**What to work on**. Please put the text lines of these records into a JSON list of strings, one string per line, skipping blank lines and leaving out the pictures.
╭─ Supplied information
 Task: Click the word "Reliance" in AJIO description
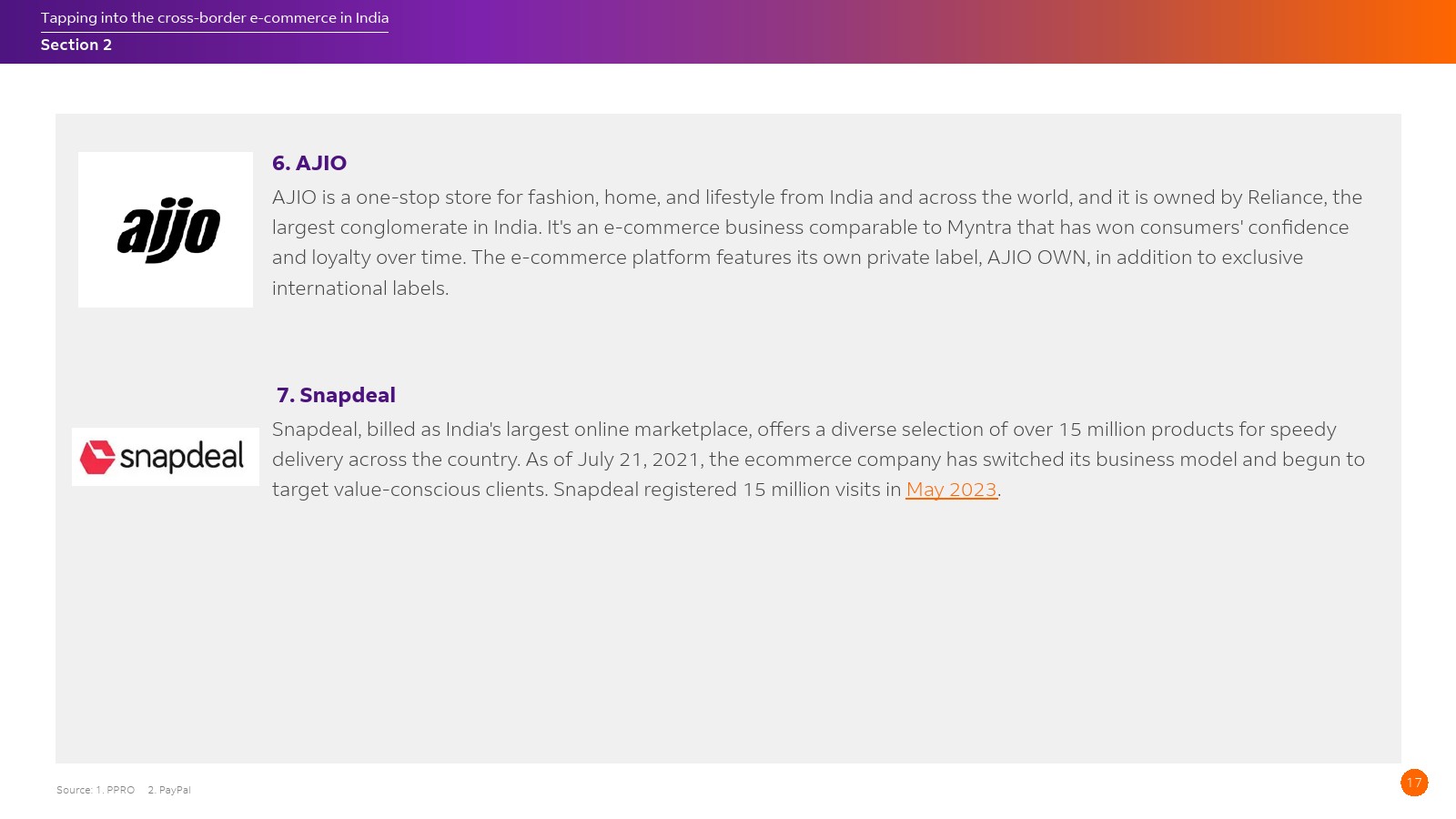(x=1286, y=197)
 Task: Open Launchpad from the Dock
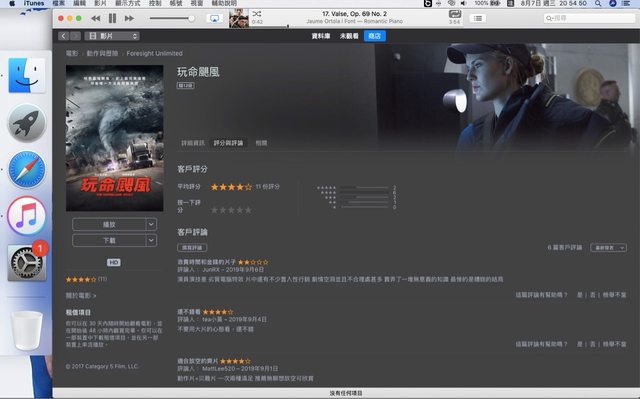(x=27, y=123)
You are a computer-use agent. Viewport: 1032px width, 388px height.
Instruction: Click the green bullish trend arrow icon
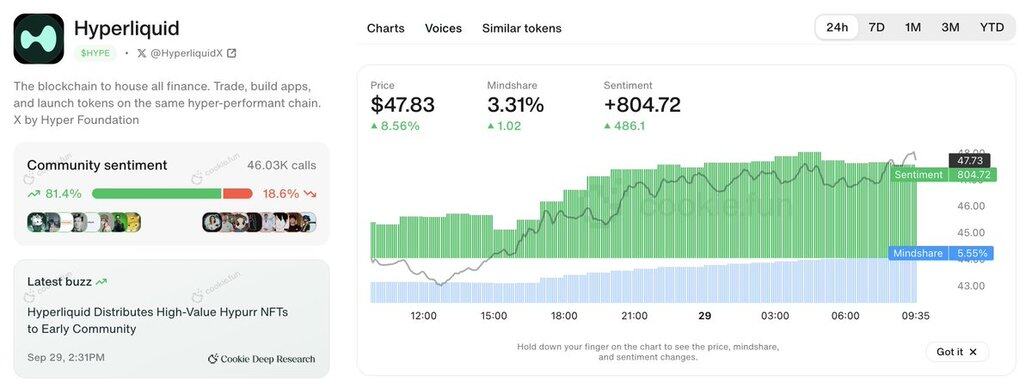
╰─
**Answer in full**.
[
  " Task: Click the word \"Reliance\" in AJIO description",
  "(x=1286, y=197)",
  " Task: Open Launchpad from the Dock",
  "(x=27, y=123)",
  "You are a computer-use agent. Viewport: 1032px width, 388px height.",
  "Instruction: Click the green bullish trend arrow icon"
]